I would have expected one of the other boys...
actually, all of the three older boys
and even perhaps one of his sisters,
to jump in and drench their jeans and shoes.
This child, surprizes me.
He did not jump.
He squats, and runs a hand through the silt
feeling the grit and the smoothness
running it through his fingers
looking it over and over
front and back of his hand
only to stick his hand back in it and emphatically
remark... "EWWWWWW!!!"

I look at him with surprise.
Ewwww? I wonder what he is thinking.
He giggles and in two words makes all things clear
"Peanut Butter."
A curiosity envelops me
and I join him.
Running one hand into the mud
feeling the slippery mud
pulling my hand carefully up,
letting the grit and the smoothness
run through my fingers.
He is right,
indeed, it is peanut butter.

I smile at him as I take him by the clean hand
words are not neccessary
as we have learned his direction
is easily diverted .
We go inside and wash up.

I reflect at this short journey.
One taking a mere 10 minutes of my day;
one he will not be able to tell daddy about later...
the limitations of his Autism
will indeed make sure of that.
A moment in time, shared with only me....
Forever locked away in his mind,
Forever cherished in my heart.

Thursday, May 22, 2008

My Two Cents

I suppose my two cents wouldn't get very far in this day and age, if it was of any monetary worth. Since it isn't, I can only hope that someday, perhaps not all that far in the future, my two cents will ring in the ears of my children and help them find their way through various life situations. I may not be a scholar. I don't pretend I could even compare to the great writers or philosphers of ther world. But... I am a mother, with more expertise in life with children than any William Shakespeare, Mark Twain, or even Dr Spock! Who better knows the inner workings of a childs mind, their habits, their needs... than a mother? After all, I have been there for every scrape, scratch, stitch, bump, bruise, fever, heartache, heartbreak, accomplishment or failure, milestone, leaps and bounds.

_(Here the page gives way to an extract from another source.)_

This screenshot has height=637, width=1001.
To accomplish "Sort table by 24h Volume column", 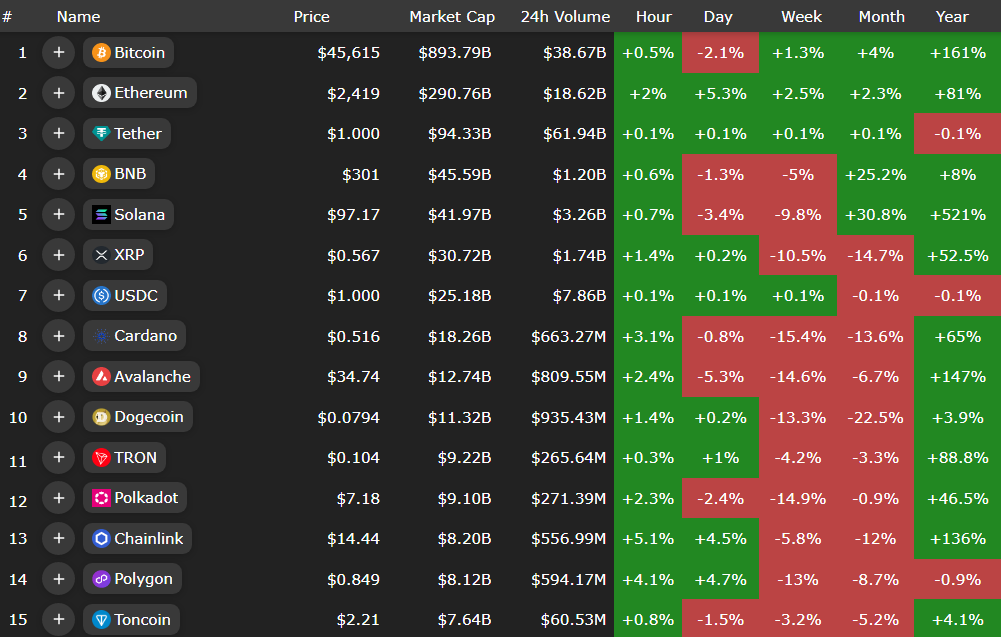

I can see my daughter muttering to herself, "I cant believe I just said that!" as she uses one of my old cliches. I also believe that day will come for both my girls when they would swear they opened their mouths and my voice came out! I have done this myself, hearing my own mothers voice. As for my sons... Inevitably they will hear my obnoxious tone reverberating off the walls of their skulls. Sadly for them, they will have their own wives to contend with and her mothers two cents as well.

Two cents... not worth much... but priceless all the same.